Work instruction: Some lines in the entries contain the word "each". Copy all of them.

Material for this exercise:
■ ■ ■ ■
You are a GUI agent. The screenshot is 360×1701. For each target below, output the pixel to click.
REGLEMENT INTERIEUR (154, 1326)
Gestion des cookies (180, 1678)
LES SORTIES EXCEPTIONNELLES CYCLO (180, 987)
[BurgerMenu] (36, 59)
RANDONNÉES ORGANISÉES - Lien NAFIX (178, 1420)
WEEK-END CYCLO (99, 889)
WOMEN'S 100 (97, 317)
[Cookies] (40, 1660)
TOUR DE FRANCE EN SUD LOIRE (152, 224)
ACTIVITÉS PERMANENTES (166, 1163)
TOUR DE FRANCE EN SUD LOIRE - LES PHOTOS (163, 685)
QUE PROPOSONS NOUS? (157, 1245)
■ ■ ■ ■
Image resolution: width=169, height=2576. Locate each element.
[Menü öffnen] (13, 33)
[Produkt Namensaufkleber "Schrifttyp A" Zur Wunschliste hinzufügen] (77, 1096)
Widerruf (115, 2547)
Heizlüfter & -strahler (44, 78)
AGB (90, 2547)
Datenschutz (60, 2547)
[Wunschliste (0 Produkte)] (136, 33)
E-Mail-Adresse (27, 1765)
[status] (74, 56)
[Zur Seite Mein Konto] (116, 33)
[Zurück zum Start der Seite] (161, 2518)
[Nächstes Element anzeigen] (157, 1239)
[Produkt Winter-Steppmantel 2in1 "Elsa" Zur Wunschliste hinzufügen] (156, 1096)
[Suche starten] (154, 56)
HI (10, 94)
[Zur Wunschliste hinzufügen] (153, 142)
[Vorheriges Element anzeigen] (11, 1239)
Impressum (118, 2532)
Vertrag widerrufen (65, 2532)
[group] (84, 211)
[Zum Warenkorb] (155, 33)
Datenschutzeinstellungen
■ ■ ■ ■
Exercise response:
You are a GUI agent. The screenshot is 360×1701. For each target below, output the pixel to click.
Image resolution: width=169, height=2576. Locate each element.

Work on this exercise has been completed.